TEXT SEGMENT:
- - - - -
Interestingly, even the “Viral Video Genius” Nalty speaks of viral content in the context of videos. Why is it that when one speaks of creating a viral piece of content they naturally tend to say “viral video”? Khater explains that the reason we use the term “viral videos” is because videos are – or at least, were – the easiest way to measure success – or failure – and quantify it, and that’s how “we initially recognized it,” he says. Fitzgerald, too, agrees that’s probably the reason “viral” is associated with video, “because of the views, counts and traction. What else can be measured? A hashtag or a trend?” he questions.
As content becomes a commodity and this commodity becomes available in larger volumes, users have to choose wisely in the investment of their time, which results in the shortening of attention spans, explains Challita. However, Linaker says that the idea that we are marketing to gold fish is a misconception and that people actually like to engage with long form content that has a proper and engaging story. She goes on to say that the most viral pieces of content, especially videos, are ones that are much longer than 30 seconds, going up to five minutes even.
Another misconception associated with virality is the idea that it spreads organically. Due to the clutter and algorithms of social media platforms, for a piece of content to reach a substantial audience – who may or may not share it – there needs to be media involved in one form or another. Linaker says that having an existing online community helps, citing the example of Red Bull, but as Khater points out, Facebook posts reach a maximum of five percent of a brand’s fans and it’s usually less than one percent. Similarly, on Twitter, people usually read the last 30 tweets on their timeline. “So unless it’s advertised, it’s very difficult for people” to even discover it, let alone share it, he says. However, content is equally important, he adds, approximating the split between media and content as 30/70. Linaker does concede that paid media is what drives reach and amplification, but that’s not the only channel. “Every single strategy has to have a holistic point of view,” she says, touching on the importance of PR, influencer programs and in-store communications. Admittedly, organic reach is low, but Fitzgerald suggests that this reach is based on an algorithm that may be difficult to crack – but it’s not impossible. For instance, Virgin Atlantic has an organic reach of 60 percent on Facebook. For him, the more important thing is that a brand should build a relationship with its online communities versus pushing them every now and then to act. Fitzgerald insists on the changing definition of media. While most social networks indulge in promoted posts and native posts marketing, “media isn’t what it used to be,” he says. He further elaborates by looking at the owned media that influencer programs generate and the fact that social media platforms won’t let brands think of media as simply paid media anymore. For instance, a brand could put an ad on TV without having a channel or program, but to put an ad on Twitter, it has to have a Twitter account. So social networks are “forcing you natively to create your own media publishing. Now you need to create, curate and copywrite your own content,” Fitzgerald says.
With all of this in mind, we asked the experts to list their own tips and factors that could, or at least, should lead to a piece of content being successful, if not viral.
- - - - -
PROVIDED INFORMATION:
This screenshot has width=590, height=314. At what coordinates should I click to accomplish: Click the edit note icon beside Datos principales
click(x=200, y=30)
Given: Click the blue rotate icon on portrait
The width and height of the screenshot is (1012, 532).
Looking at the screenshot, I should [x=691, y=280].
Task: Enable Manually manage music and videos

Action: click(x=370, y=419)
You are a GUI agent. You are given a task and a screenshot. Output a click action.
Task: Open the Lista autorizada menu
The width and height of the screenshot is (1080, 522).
- - - - -
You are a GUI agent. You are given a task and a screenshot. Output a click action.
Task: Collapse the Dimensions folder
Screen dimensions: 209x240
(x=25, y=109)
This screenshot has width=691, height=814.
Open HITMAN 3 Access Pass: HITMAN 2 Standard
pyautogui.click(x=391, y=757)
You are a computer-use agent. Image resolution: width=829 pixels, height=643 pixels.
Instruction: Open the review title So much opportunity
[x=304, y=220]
- - - - -
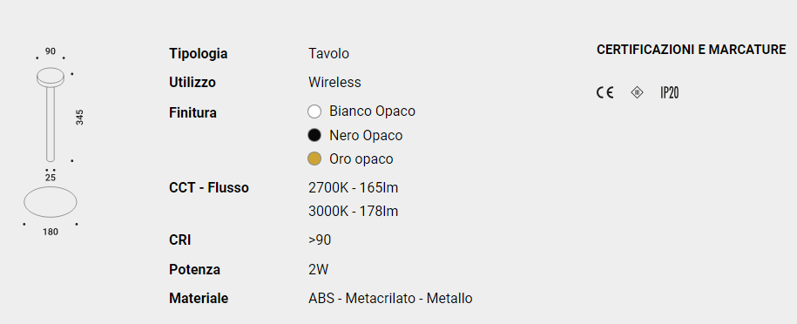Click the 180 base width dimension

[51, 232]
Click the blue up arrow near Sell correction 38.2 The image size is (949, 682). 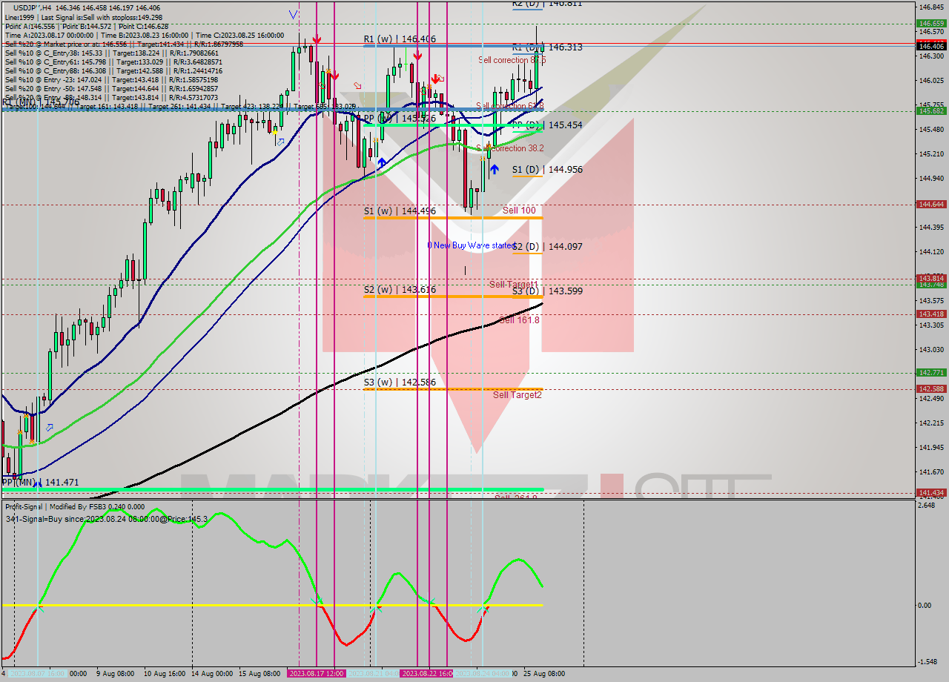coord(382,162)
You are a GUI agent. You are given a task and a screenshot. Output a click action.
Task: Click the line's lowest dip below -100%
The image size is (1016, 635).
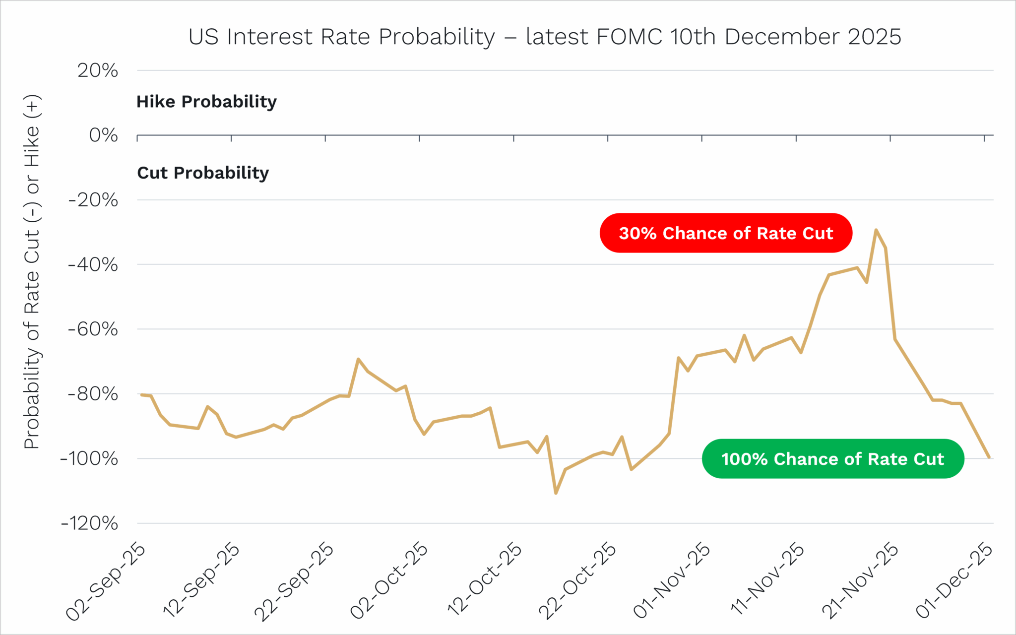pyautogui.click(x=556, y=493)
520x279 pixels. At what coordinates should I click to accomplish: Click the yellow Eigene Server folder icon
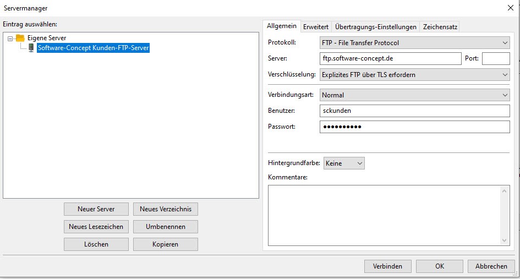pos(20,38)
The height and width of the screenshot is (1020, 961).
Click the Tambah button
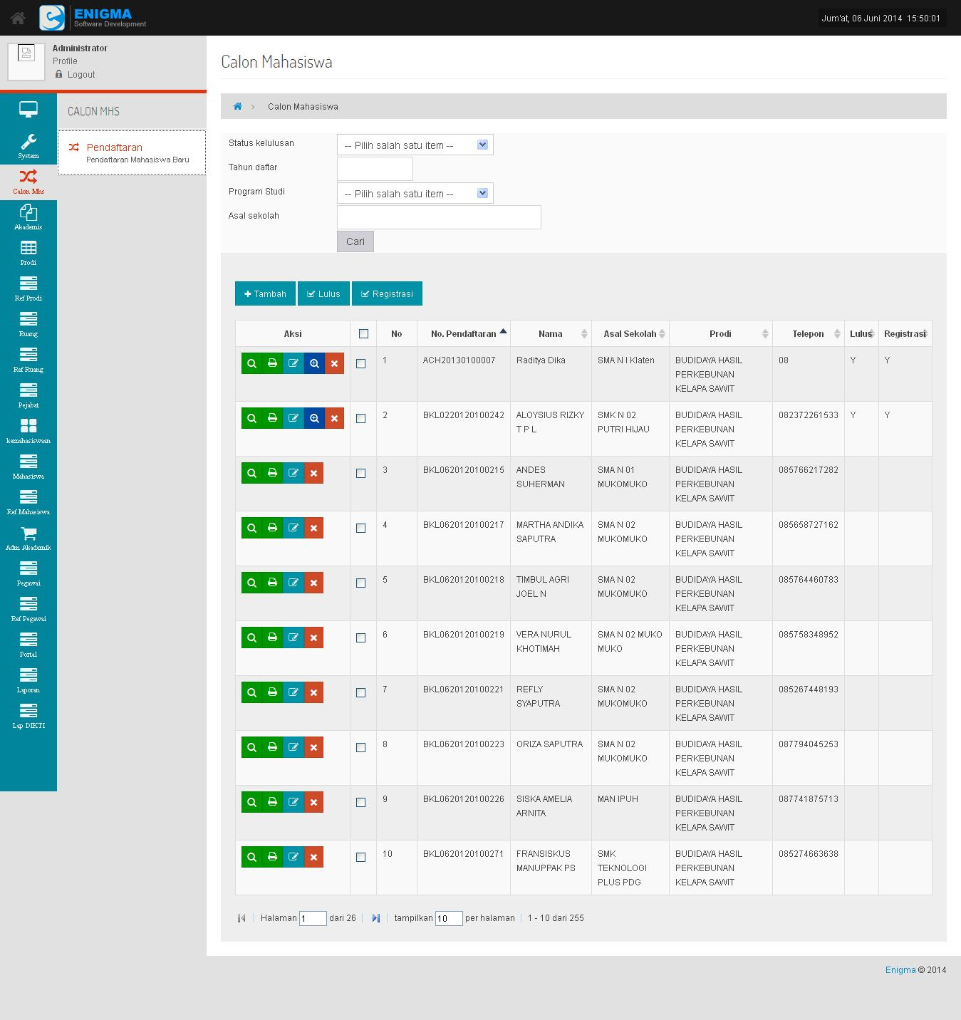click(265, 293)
- - - - -
ASSIGNMENT:
Answer these questions from the viral content text.
(a) According to Fitzgerald, what makes "viral" associated with video?
(b) According to Linaker, how long can the most viral pieces of content run?
(c) What organic reach on Facebook does the text give for Virgin Atlantic?

TASK RESPONSE:
(a) The views, counts and traction.
(b) Much longer than 30 seconds, up to five minutes.
(c) 60 percent.